## Problem requirements
What is needed is every line from the one holding "At what coordinates" to the last line of the data below, printed exactly and without pictures.

## Available data
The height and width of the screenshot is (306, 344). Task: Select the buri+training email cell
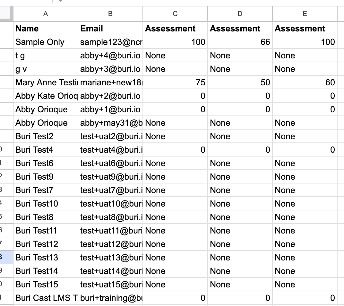(x=110, y=298)
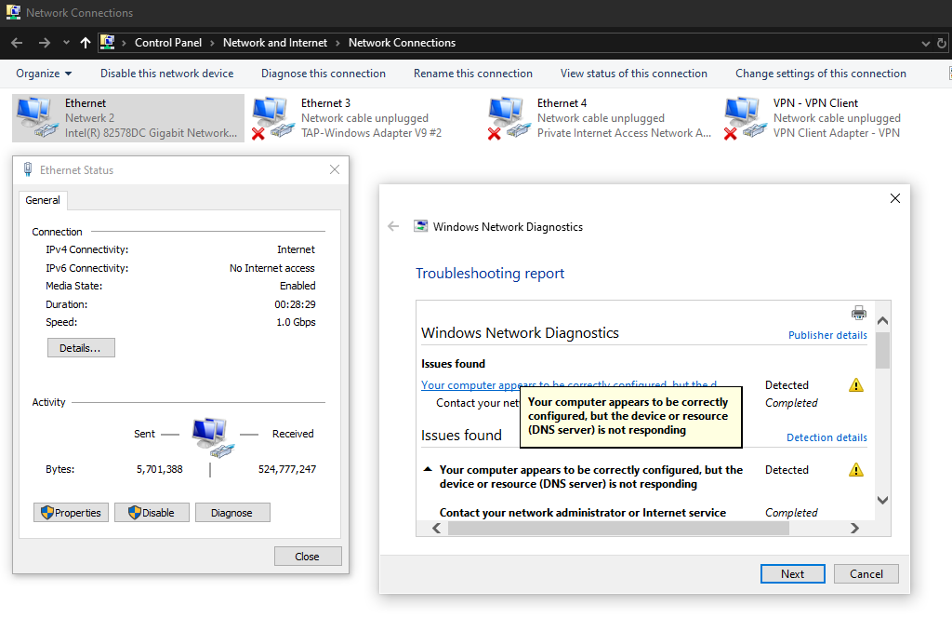Click the horizontal scrollbar in the report
The height and width of the screenshot is (618, 952).
click(x=617, y=529)
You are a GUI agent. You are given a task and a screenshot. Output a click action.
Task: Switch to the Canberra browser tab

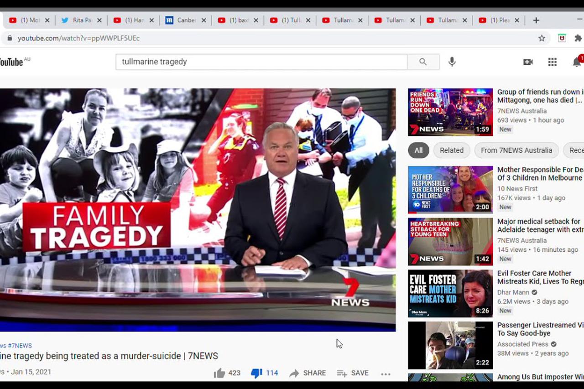(x=182, y=20)
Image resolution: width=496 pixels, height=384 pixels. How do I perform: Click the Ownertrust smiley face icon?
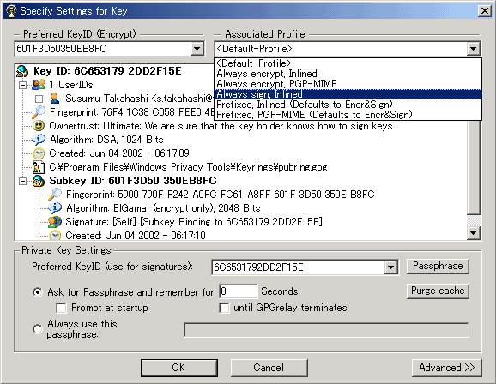(x=39, y=126)
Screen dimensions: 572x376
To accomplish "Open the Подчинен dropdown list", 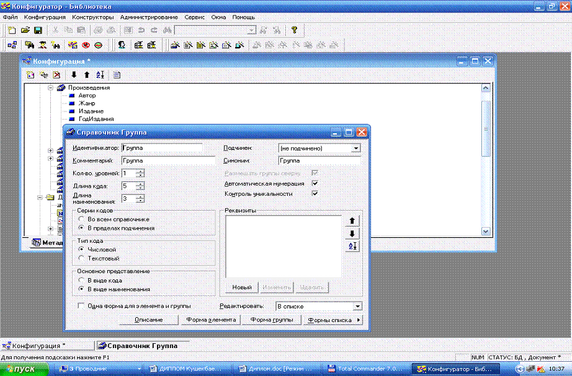I will (356, 149).
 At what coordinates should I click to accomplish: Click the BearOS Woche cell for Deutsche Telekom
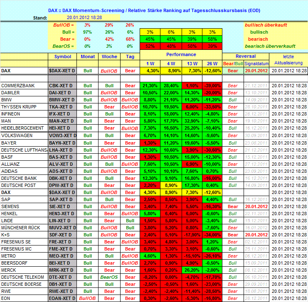point(109,277)
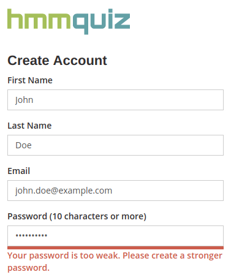Focus the Last Name input field
231x280 pixels.
click(x=115, y=145)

## Solution for this problem
 At what coordinates should I click to accomplish: Click the BearOS Woche cell for Deutsche Telekom
point(109,277)
Focus the Last Name input field
231x280 pixels.
click(x=115, y=145)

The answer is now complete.